Implement `/foo/1/edit` route/view.
Allow setting HTTP verb by passing e.g. `/_PATCH` as the last segment of
a URL - this allows browsers to submit a `POST` request with a
pseudo-HTTP verb encoded in the URL which Jetzig can translate, i.e.
allowing forms to submit a `PATCH`.
Add to middleware in app's `src/main.zig`:
```zig
pub const jetzig_options = struct {
pub const middleware: []const type = &.{
jetzig.middleware.AntiCsrfMiddleware,
};
};
```
CSRF token available in Zmpl templates:
```
{{context.authenticityToken()}}
```
or render a hidden form element:
```
{{context.authenticityFormElement()}}
```
The following HTML requests are rejected (403 Forbidden) if the
submitted query param does not match the value stored in the encrypted
session (added automatically when the token is generated for a template
value):
* POST
* PUT
* PATCH
* DELETE
JSON requests are not impacted - users should either disable JSON
endpoints or implement a different authentication method to protect
them.
Move all route types into a single union and remove leftover junk.
Deprecate view functions that receive a `*jetzig.Data` argument (we will
stay backward-compatible until we have a valid reason to drop support
for legacy view functions - the extra code overhead is pretty minimal).
Add `jetzig test` command which runs build step `jetzig:test`.
Add `jetzig.testing` namespace which provides test helpers and a test
app.
Add tests to view generator (i.e. include tests for generated routes).
Create mailers with `jetzig generate mailer <name>`. Mailers define
default values for email fields (e.g. subject, from address, etc.).
Mailers use Zmpl for rendering text/HTML parts.
Send an email from a request with `request.mail()`. Call
`deliver(.background, .{})` on the return value to use the built-in
mail job to send the email asynchronously.

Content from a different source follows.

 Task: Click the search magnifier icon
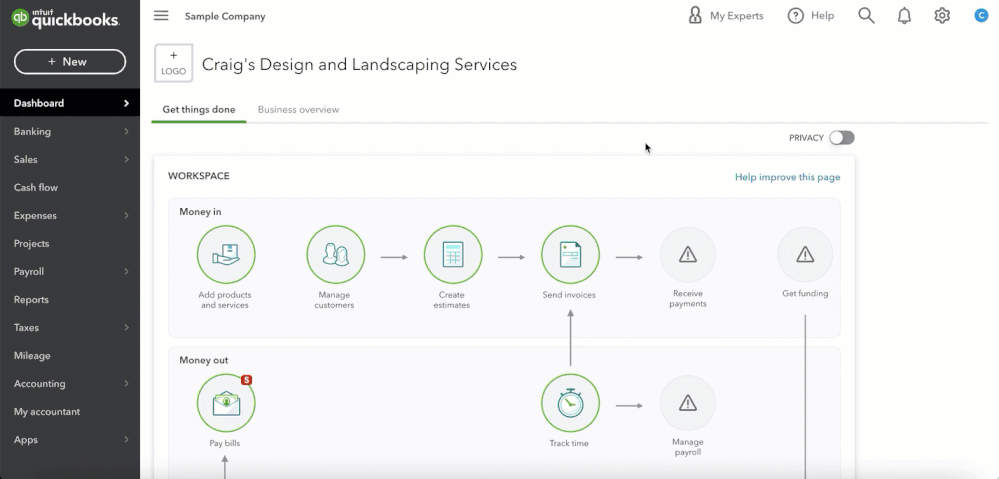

Improve query/HTTP request body param parsing - unescape `+` and `%XX`
characters.
Use in-memory KV store (JetKV) for simple job queue.
Build script generates an array of Zig modules in `src/app/jobs/` and
stores their name + run function (`run(allocator, params, logger)`).
View functions schedule jobs with arbitrary params.
Thread pool spawns a (configurable) number of workers and pops jobs from
the queue, then invokes the appropriate run function.